begin AVAILABLE RECORDS

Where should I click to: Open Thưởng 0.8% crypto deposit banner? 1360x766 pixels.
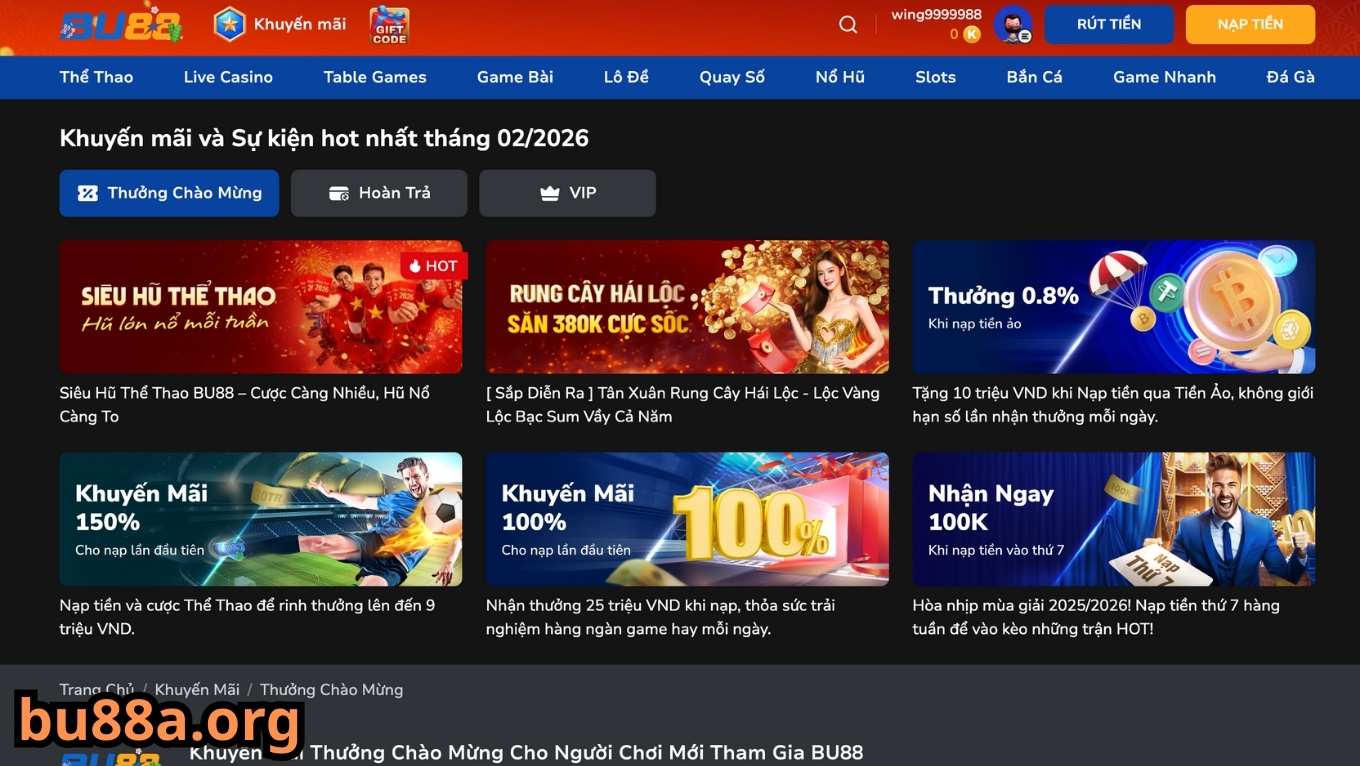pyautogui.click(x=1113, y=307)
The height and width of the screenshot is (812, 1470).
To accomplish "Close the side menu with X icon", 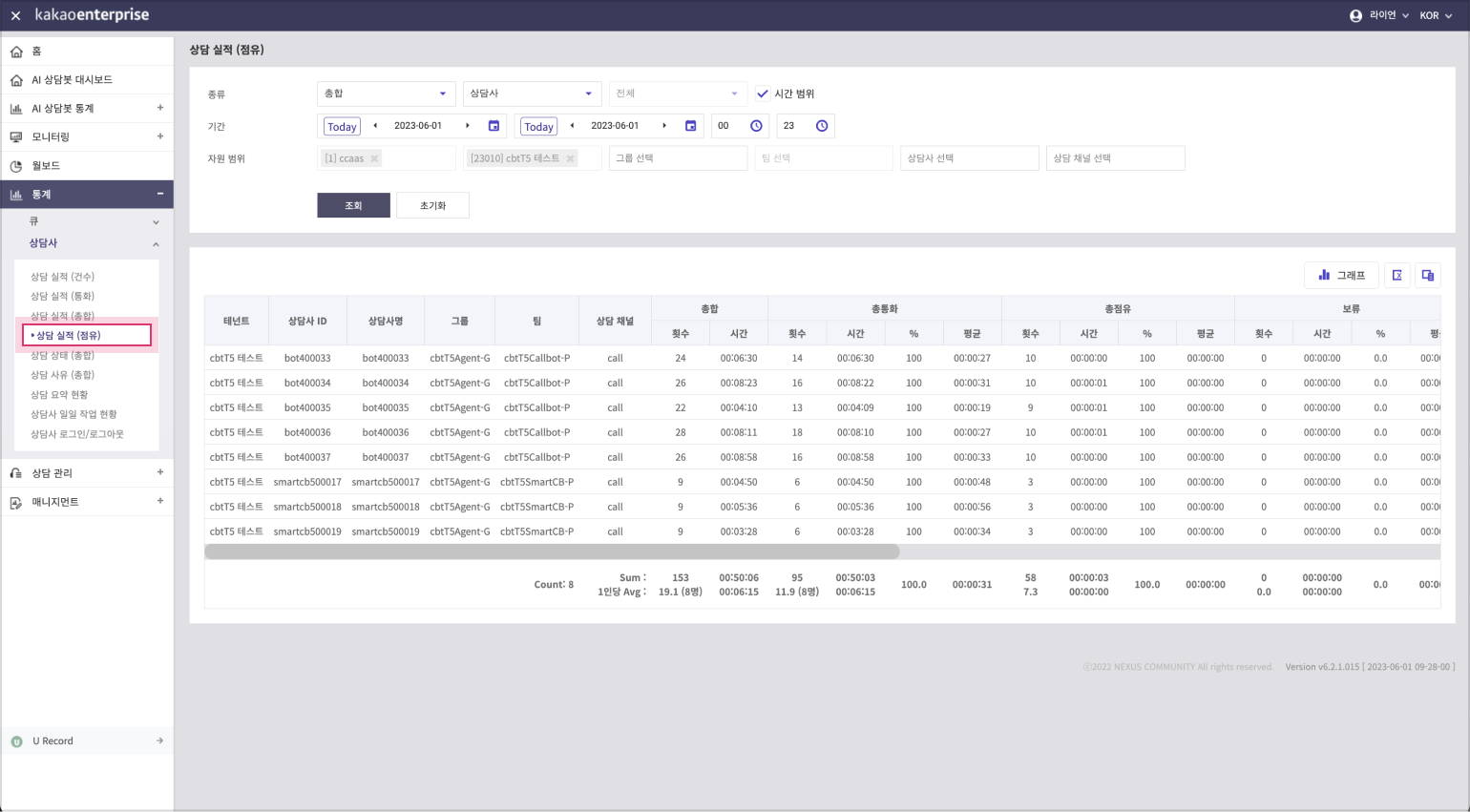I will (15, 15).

end AVAILABLE RECORDS
begin AVAILABLE RECORDS

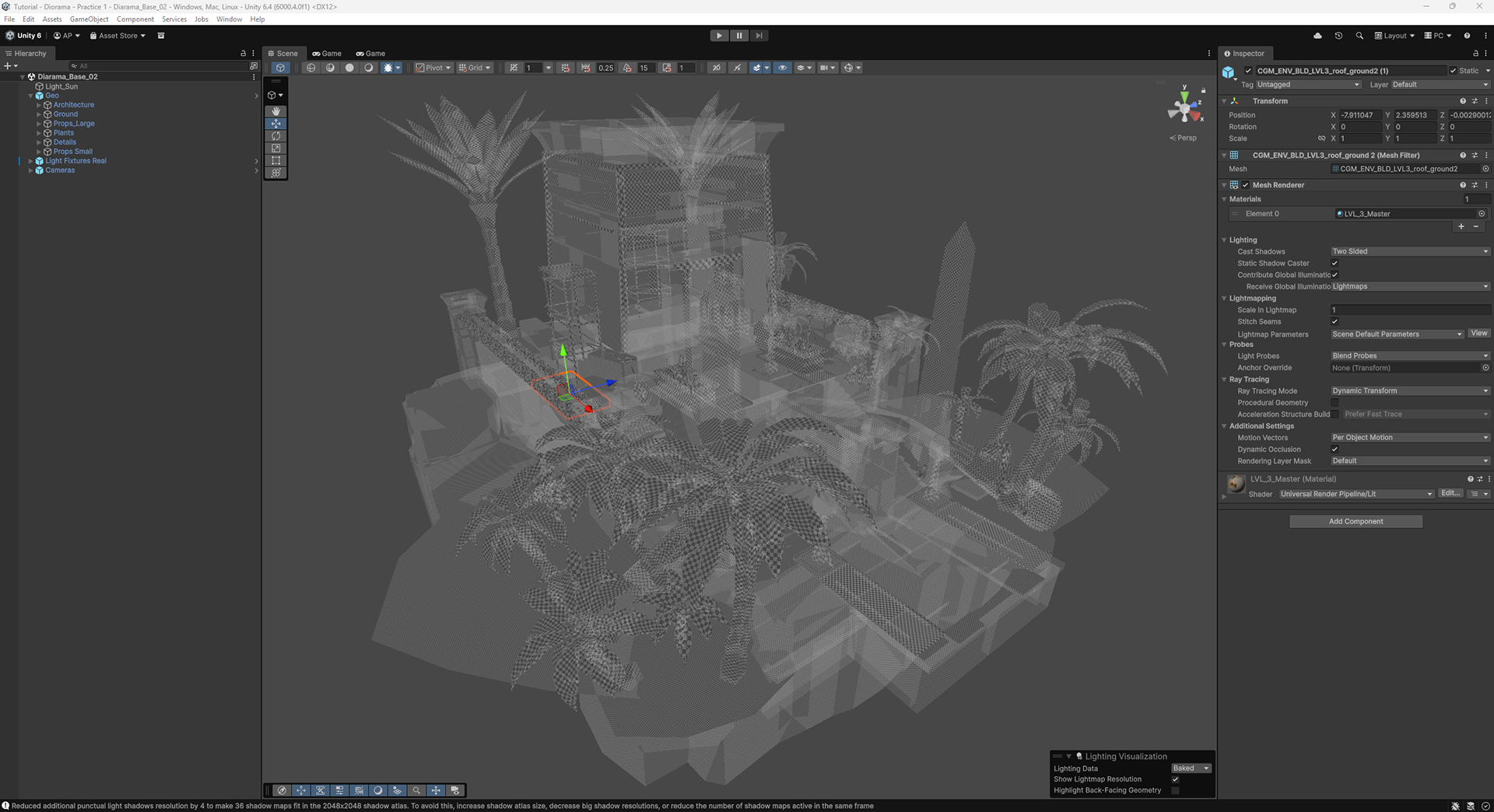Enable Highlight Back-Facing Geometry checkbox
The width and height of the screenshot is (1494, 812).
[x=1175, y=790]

end AVAILABLE RECORDS
begin AVAILABLE RECORDS

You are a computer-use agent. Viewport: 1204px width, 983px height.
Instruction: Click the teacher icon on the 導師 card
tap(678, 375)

end AVAILABLE RECORDS

Starting with the line with "Enable Highlight Back-Facing" and going on through the line with "[x=1175, y=790]", swap "checkbox" for "toggle" and give those lines again with nothing else changed. Leave the pictures out of your answer.

Enable Highlight Back-Facing Geometry toggle
The width and height of the screenshot is (1494, 812).
[x=1175, y=790]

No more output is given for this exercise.